PROBLEM REQUIREMENTS:
Starting with the line that contains "Politik (299, 214)" and stopping after the line that contains "Laman utama (170, 214)", return each line below exactly as written, with no others.

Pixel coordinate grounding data
-- -- --
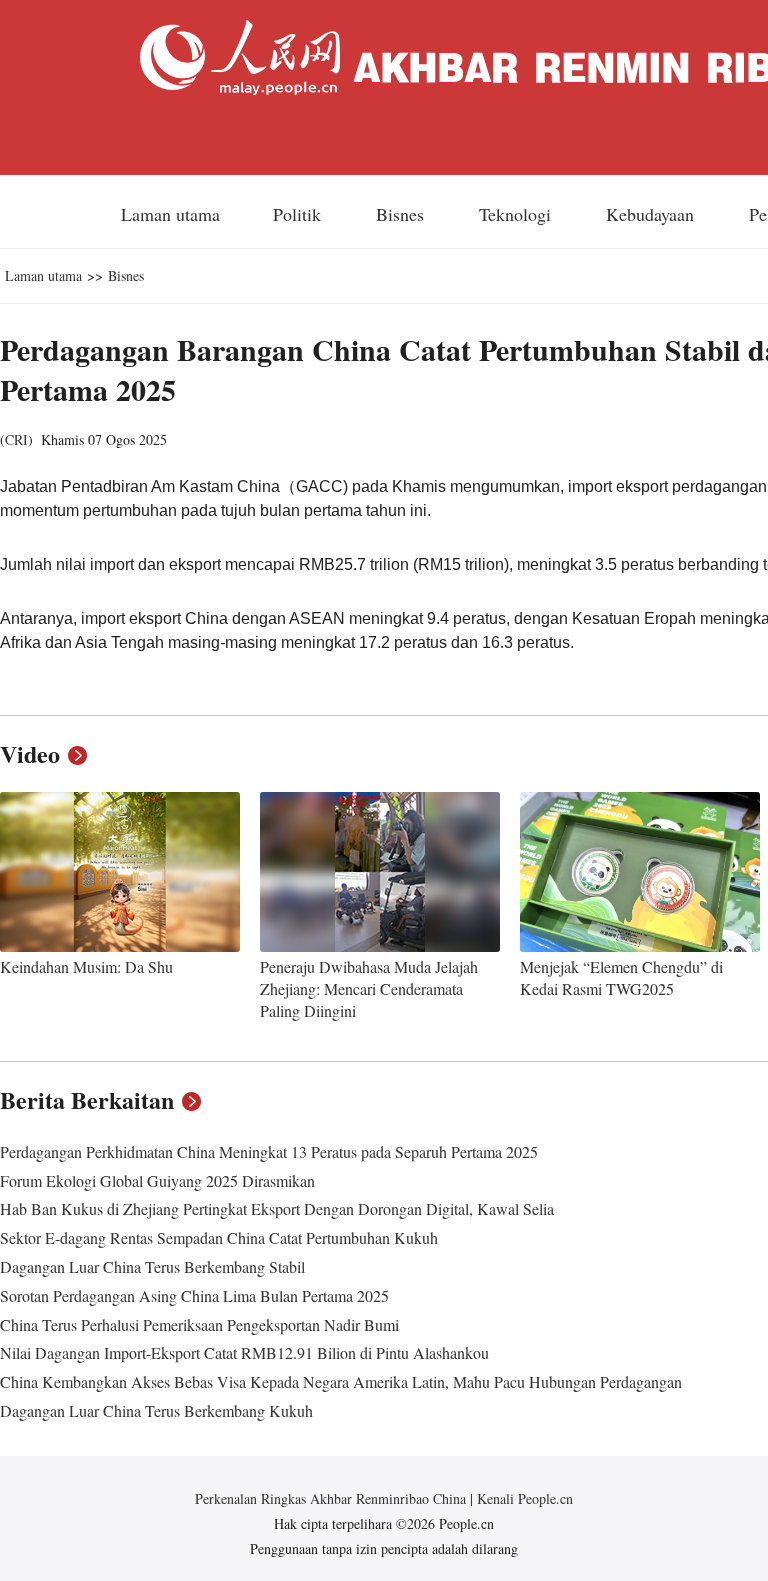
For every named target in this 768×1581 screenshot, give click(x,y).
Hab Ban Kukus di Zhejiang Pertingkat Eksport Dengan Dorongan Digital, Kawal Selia (277, 1208)
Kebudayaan (652, 214)
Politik (299, 214)
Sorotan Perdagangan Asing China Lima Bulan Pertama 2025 (194, 1295)
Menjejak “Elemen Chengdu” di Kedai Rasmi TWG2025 (621, 977)
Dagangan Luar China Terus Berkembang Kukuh (156, 1410)
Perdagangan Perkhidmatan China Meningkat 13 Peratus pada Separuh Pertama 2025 (269, 1151)
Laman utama (170, 214)
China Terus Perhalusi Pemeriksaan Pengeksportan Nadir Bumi (199, 1324)
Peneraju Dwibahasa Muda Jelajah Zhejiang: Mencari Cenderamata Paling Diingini (369, 988)
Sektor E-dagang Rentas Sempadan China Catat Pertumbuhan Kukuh (219, 1237)
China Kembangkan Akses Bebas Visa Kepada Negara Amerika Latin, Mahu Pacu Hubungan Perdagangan (341, 1381)
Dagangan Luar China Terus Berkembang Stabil (152, 1266)
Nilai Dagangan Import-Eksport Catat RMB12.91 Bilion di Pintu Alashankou (244, 1352)
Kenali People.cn (523, 1498)
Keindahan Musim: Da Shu (86, 966)
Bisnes (402, 214)
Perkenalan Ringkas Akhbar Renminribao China (332, 1498)
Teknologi (517, 214)
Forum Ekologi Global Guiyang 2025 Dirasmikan (157, 1180)
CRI (16, 439)
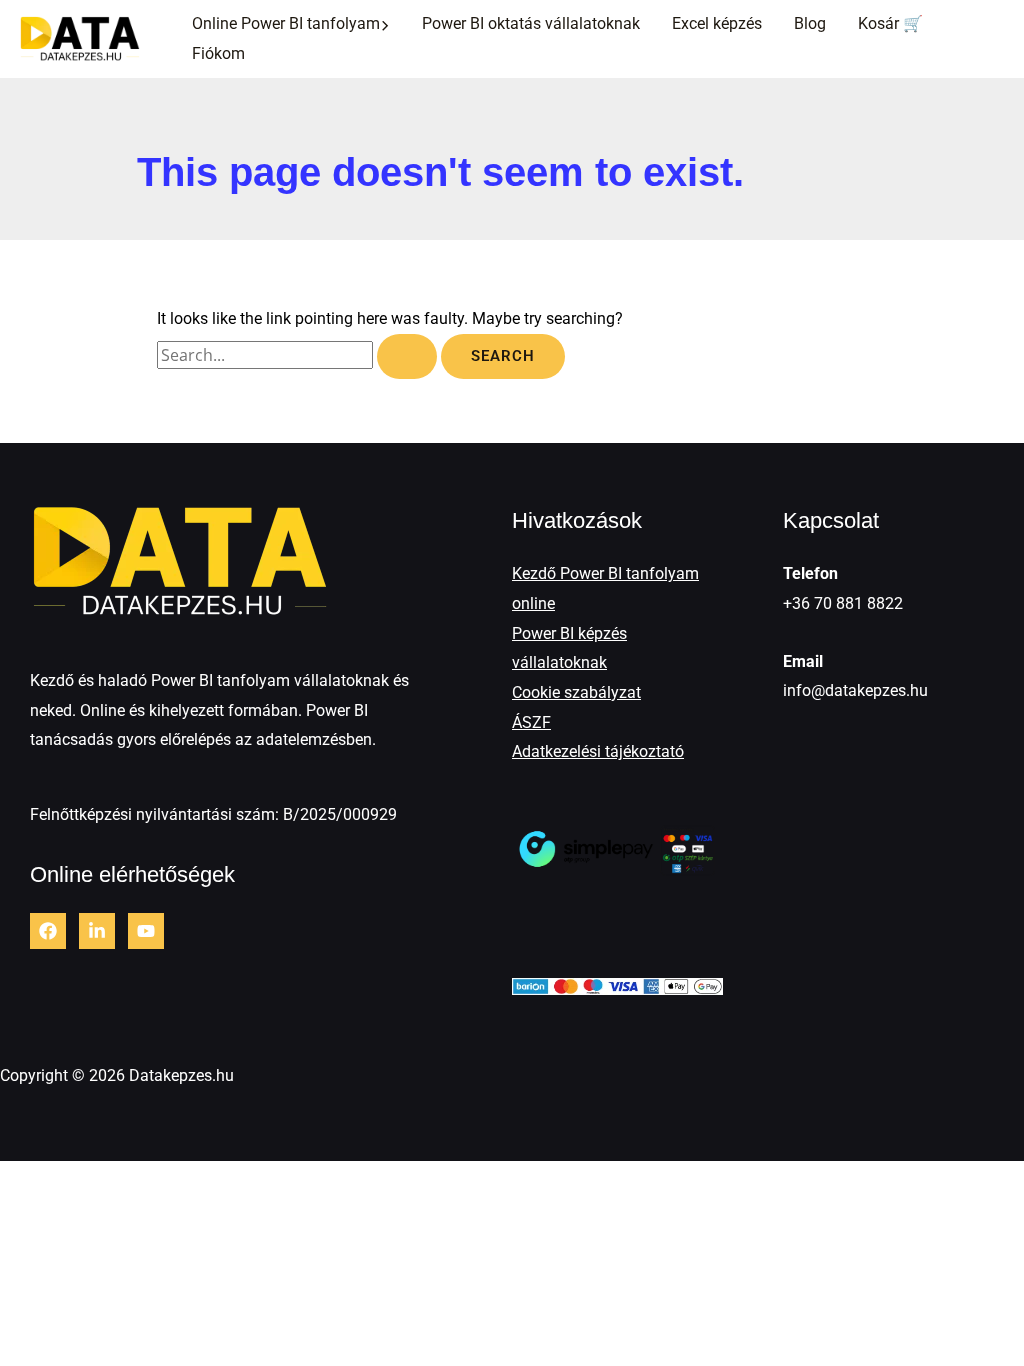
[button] (385, 24)
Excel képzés (717, 23)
-- -- --
RESPONSE AREA:
Politik (299, 214)
Sorotan Perdagangan Asing China Lima Bulan Pertama 2025 (194, 1295)
Menjejak “Elemen Chengdu” di Kedai Rasmi TWG2025 (621, 977)
Dagangan Luar China Terus Berkembang Kukuh (156, 1410)
Perdagangan Perkhidmatan China Meningkat 13 Peratus pada Separuh Pertama 2025 (269, 1151)
Laman utama (170, 214)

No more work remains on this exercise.